¡Cómo permitirlo si detrás estaba la sierra en la que aun con guía era difícil orientarse!
Cansadas de luchar, echamos pie a tierra, desensillamos a las pobres bestias para que pudieran pasar más a gusto la noche refugiándose en las cuevas de las peñas y emprendimos, a tientas,, regreso.
Poco a poco el granizo cedió lugar a un verdadero diluvio que nos envolvía arremolinado por furioso vendaval. De los cerros bajaban torrentes con ruido ensordecedor; el sendero, que aun creíamos seguir, estaba convertido en avasallador arroyo cuya agua nos llegaba a la cintura amenazando arrastrarnos.
A duras penas avanzábamos cortos pasos. La oscuridad no permitía vernos el huracanado vendaval cubría nuestros gritos: Y sabíamos que, cerca del sendero, si por él seguíamos aún, corría por el hondo valle un arroyo, desagüe de la laguna que bordeaba la casa.
Amigas, familiarmente amigas, nos parecían las ramas espinosas que nos azotaban caras y manos; amigas, las aristas filosas de la montaña; amigo, el alambre de púa en cuyas rosetas quedaban jirones de nuestros vestidos. ¡Cuánto tiempo erramos por entre peñas y riscos hasta caer rendidas cerca de las casas!
Siglos o segundos, no lo podríamos precisar, tan intensamente se apura la vida en momentos de peligro.
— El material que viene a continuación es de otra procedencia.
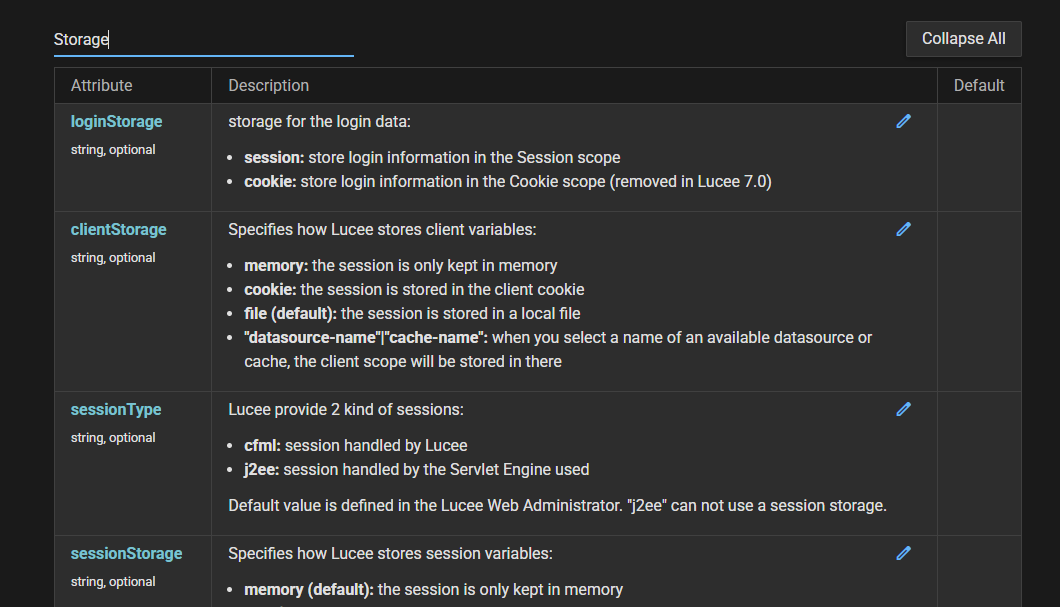
Task: Click the edit pencil for loginStorage
Action: click(x=904, y=121)
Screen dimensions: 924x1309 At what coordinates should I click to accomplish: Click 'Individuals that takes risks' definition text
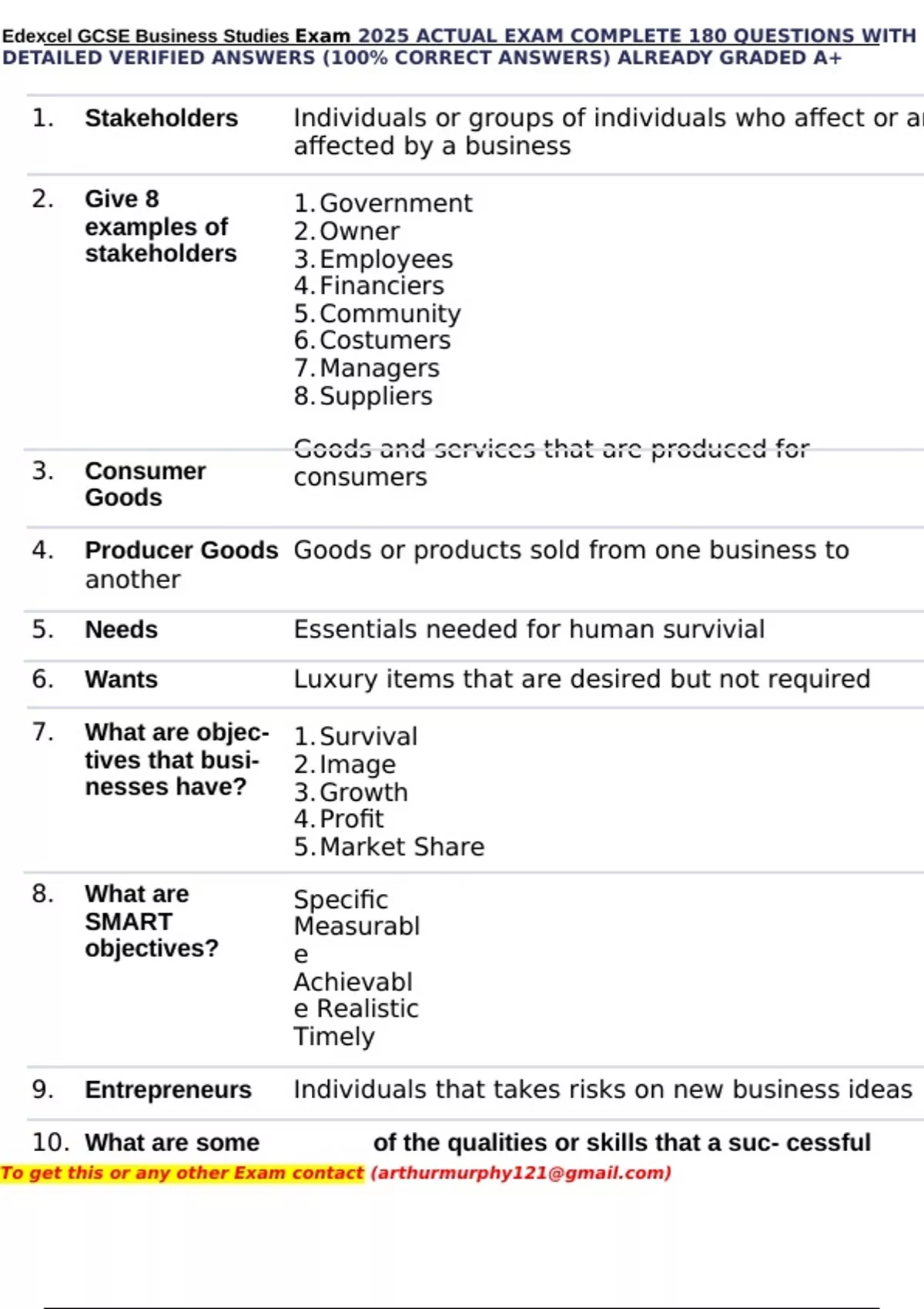602,1090
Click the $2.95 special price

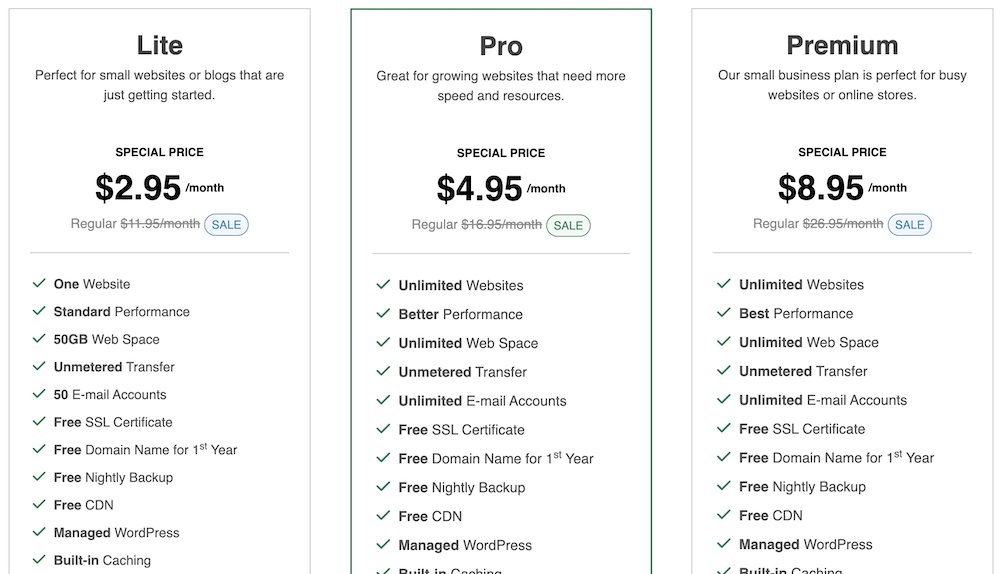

De casa habían salido peones en nuestra busca; las campanas de la finca habían sido echadas a vuelo; mi padre y mis hermanos recorrían los alrededores llamándonos a gritos. La tempestad lo ahogaba todo con su voz: El ciclón, frente a las casas, descuajó álamos y nogales centenarios sin que se les oyera caer en medio del silbar furioso del viento desatado.
Pero en esa tarde, larga o corta, la angustia no llegó a ser medida en tiempo por nosotras que sólo ansiábamos escapar al peligro de morir ahogadas.